Ecco perché voterò Matteo Renzi

Egregio direttore, nell’autunno 2010 il suo giornale aveva pubblicato una mia lettera dal titolo “Largo ai giovani” dove plaudivo alle richieste di rinnovamento degli organi del Partito democratico, dagli enti locali fino al Parlamento, provenienti da giovani politici emergenti come Matteo Renzi, Giuseppe Civati, Debora Serracchiani e dal quarantasettenne presidente della provincia di Roma Nicola Zingaretti.

L’augurio di una fase nuova richiesta da questi e da altri giovani emergenti veniva in un periodo in cui il governo guidato da Silvio Berlusconi cominciava a scricchiolare nonostante la schiacciante maggioranza  in parlamento ma la proposta alternativa del Pd, a cui è sempre andato il mio voto fin dalla sua nascita, non sembrava (almeno nei sondaggi) convincere pienamente gli elettori.

Dopo due anni la situazione politica è cambiata, al governo ci sono i tecnici che hanno salvato l’Italia dal default e il Partito democratico pare essere nettamente favorito alle prossime elezioni politiche e, di conseguenza, a governare il paese.

I sondaggi di oggi danno il Pd al 29-30% contro un 26-27% del 2010. Senza voler nulla togliere a Pierluigi Bersani che ha guidato egregiamente il partito nei momenti più difficili della recente crisi politico-finanziaria e che reputo politico onesto, affidabile e capace, attribuisco questi 3-4 punti di crescita dei consensi alla presenza nella corsa alle primarie del 25 novembre di uno di quei giovani che ho citato,il trentasettenne sindaco di Firenze Matteo Renzi.

Dico questo perché la mia opinione è che il Pd così com’è continua a essere un partito incompiuto, non in grado di convincere del tutto gli italiani, e come si sa prima di vincere bisogna convincere.

A  mio avviso Bersani, pur avendo dato prova di essere un bravo riformista come ministro del governo Prodi, non ha dimostrato come leader politico di saper rinnovare alla stesso modo il partito.
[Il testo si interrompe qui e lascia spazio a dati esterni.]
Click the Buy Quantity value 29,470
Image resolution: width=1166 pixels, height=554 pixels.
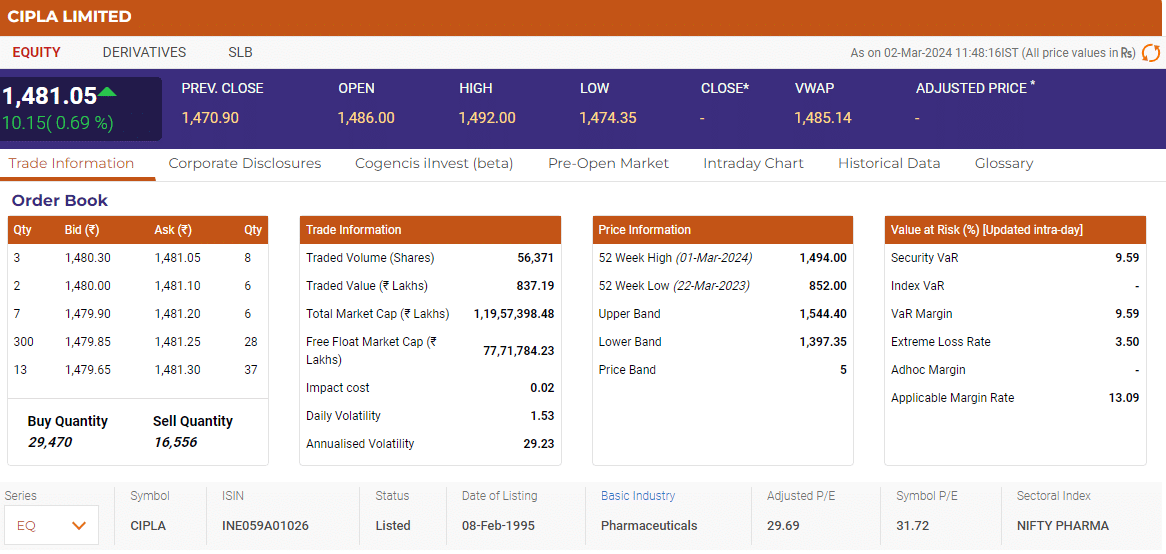(x=50, y=442)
Rinnovamento non vuol dire “rottamazione”, il termine che Renzi usa di più anche per identificare bene la sua linea politica, ma significa comunque “cambiamento” anche chiedendo a qualche politico di lungo corso, magari a quelli che hanno ricoperto negli ultimi vent’anni molteplici incarichi nel governo, in parlamento, a Bruxelles, di fare un passo indietro, di mettersi a disposizione gratuitamente del proprio partito, forti di  emolumenti e vitalizi che consentono comunque di vivere bene per molti anni.

Nello stesso tempo non è solo una questione anagrafica perché l’esperienza anche in politica come nel lavoro è fondamentale ma non deve diventare un pretesto per bloccare ai giovani l’accesso ai vertici istituzionali. È vero che il Pd ha portato i quarantenni nelle segreterie provinciali, regionali e nazionali, ma quanto veramente contano nel processo decisionale del partito?

Sul tema rinnovamento solo Renzi (e Grillo) fanno proposte concrete.  Perché le richieste del sindaco di Firenze di limitare i mandati elettorali, abolire il finanziamento pubblico ai partiti e dimezzare i parlamentari, non sono considerate di sinistra? Forse perché scontentano qualcuno anche all’interno del Pd? Si tratta di tre argomenti che consentirebbero ai Democratici di fare davvero la differenza sugli altri «riducendo Grillo – come dice Renzi – a percentuali da prefisso telefonico».

Inoltre, perché si paventa un rischio scissione quando lo stesso Renzi ha già detto e sottolineato che in caso di sconfitta non accetterà incarichi e si metterà a disposizione di chi vincerà le primarie? E poi la denigrazione del “blairismo” (alla cui tradizione il “rottamatore” si ispira) criticando con durezza la “terza via” voluta da Tony Blair, uno dei più importanti leader politici mondiali, per il partito laburista inglese.

Insomma, secondo me, a questo giovane coraggioso leader vengono mosse critiche eccessive come quella di “personalizzare” troppo la sua campagna per le primarie, di strizzare l’occhio agli elettori di centro-destra o di non avere un programma definito di governo, come se essere ambiziosi, portare via elettori alla concorrenza politica o affrontare in modo semplice e chiaro i problemi del paese anziché stampare programmi incomprensibili di decine e decine di pagine, fosse una colpa.

Se ci mettiamo ancora le modifiche apportate recentemente al regolamento di voto delle primarie che per la prima volta non hanno un vero favorito, i motivi per sospettare che la voglia di rinnovare non sia l’obiettivo primario del Pd attuale ci sono tutti.

Per un rinnovamento vero e  per l’apertura di una fase politica che veda protagonisti anche i giovani ho deciso di sostenere Matteo Renzi alle primarie del 25 novembre.